Reproduce each of the following entries word for word, leaving out the pictures.

Rows of pointing data
____
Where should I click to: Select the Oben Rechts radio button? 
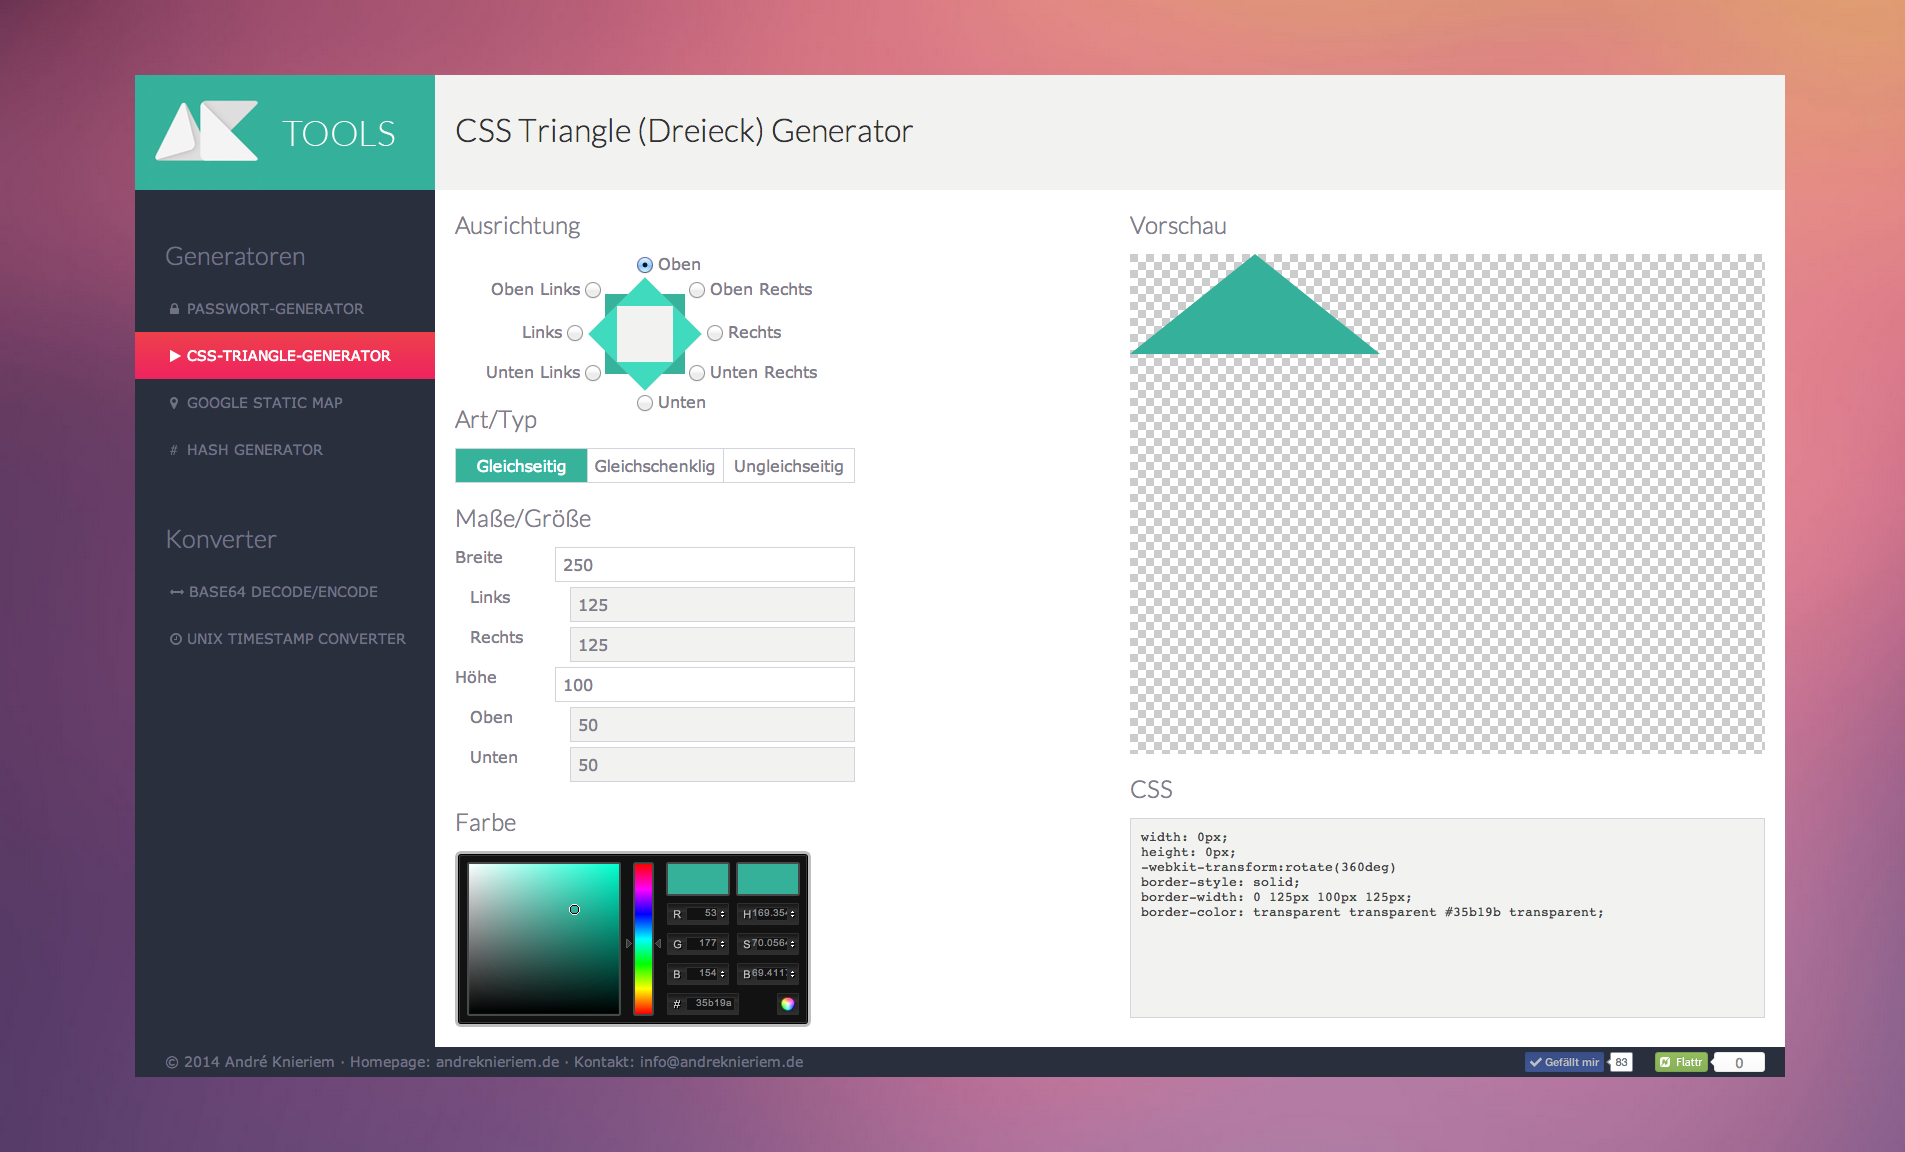[x=697, y=290]
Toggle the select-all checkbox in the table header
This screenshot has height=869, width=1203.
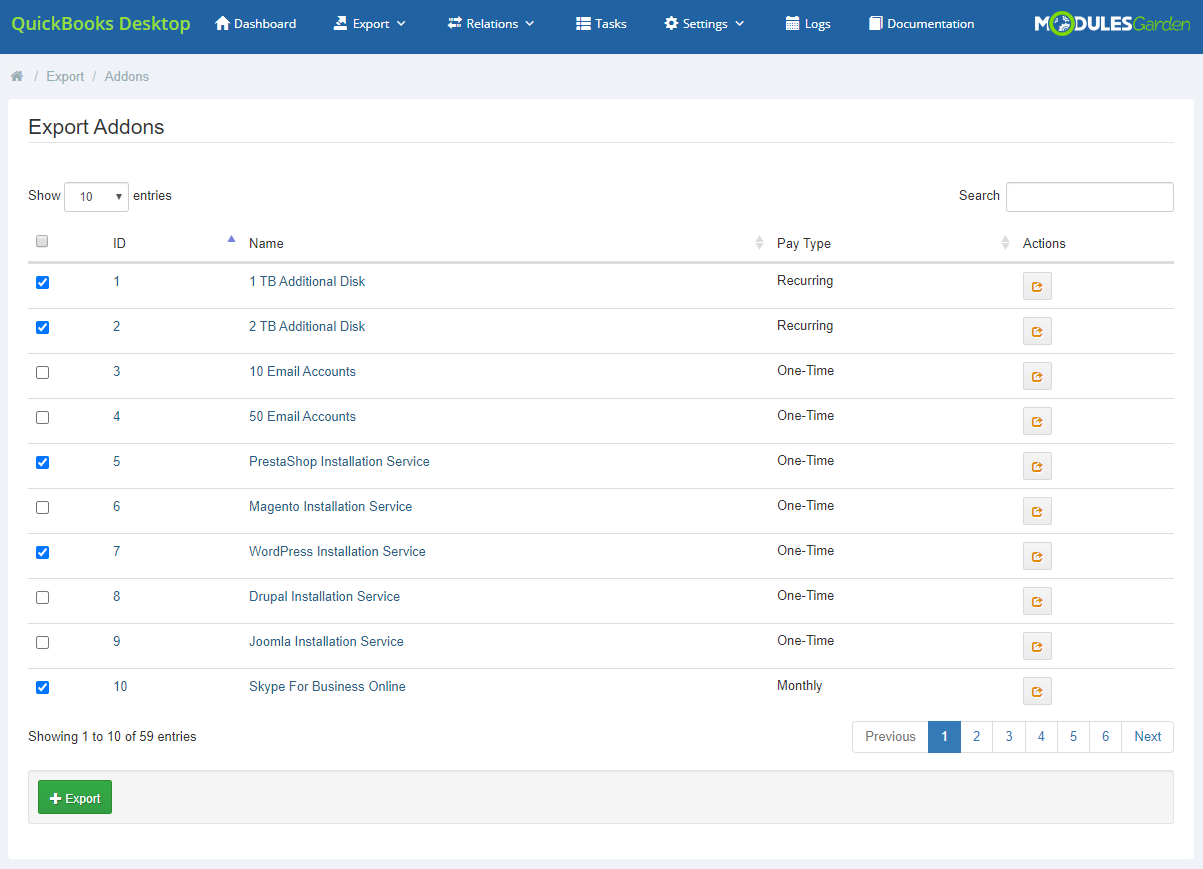42,241
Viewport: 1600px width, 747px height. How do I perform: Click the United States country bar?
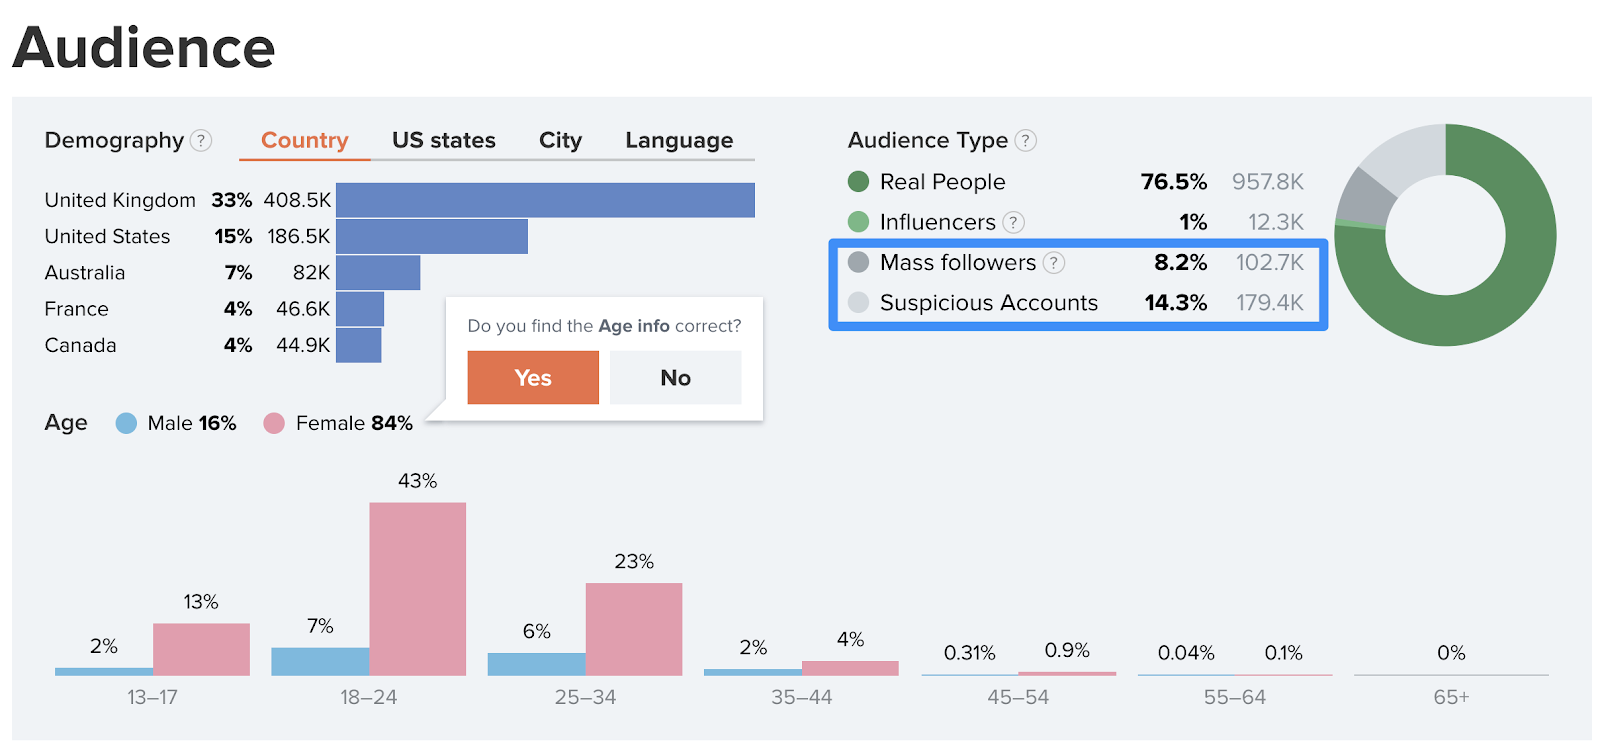click(x=431, y=237)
____
_Final answer:_
Where should I click to: Select the Oben Rechts radio button? 
[x=697, y=290]
Toggle the select-all checkbox in the table header
This screenshot has height=869, width=1203.
42,241
Viewport: 1600px width, 747px height. How do I perform: Click the United States country bar?
click(x=431, y=237)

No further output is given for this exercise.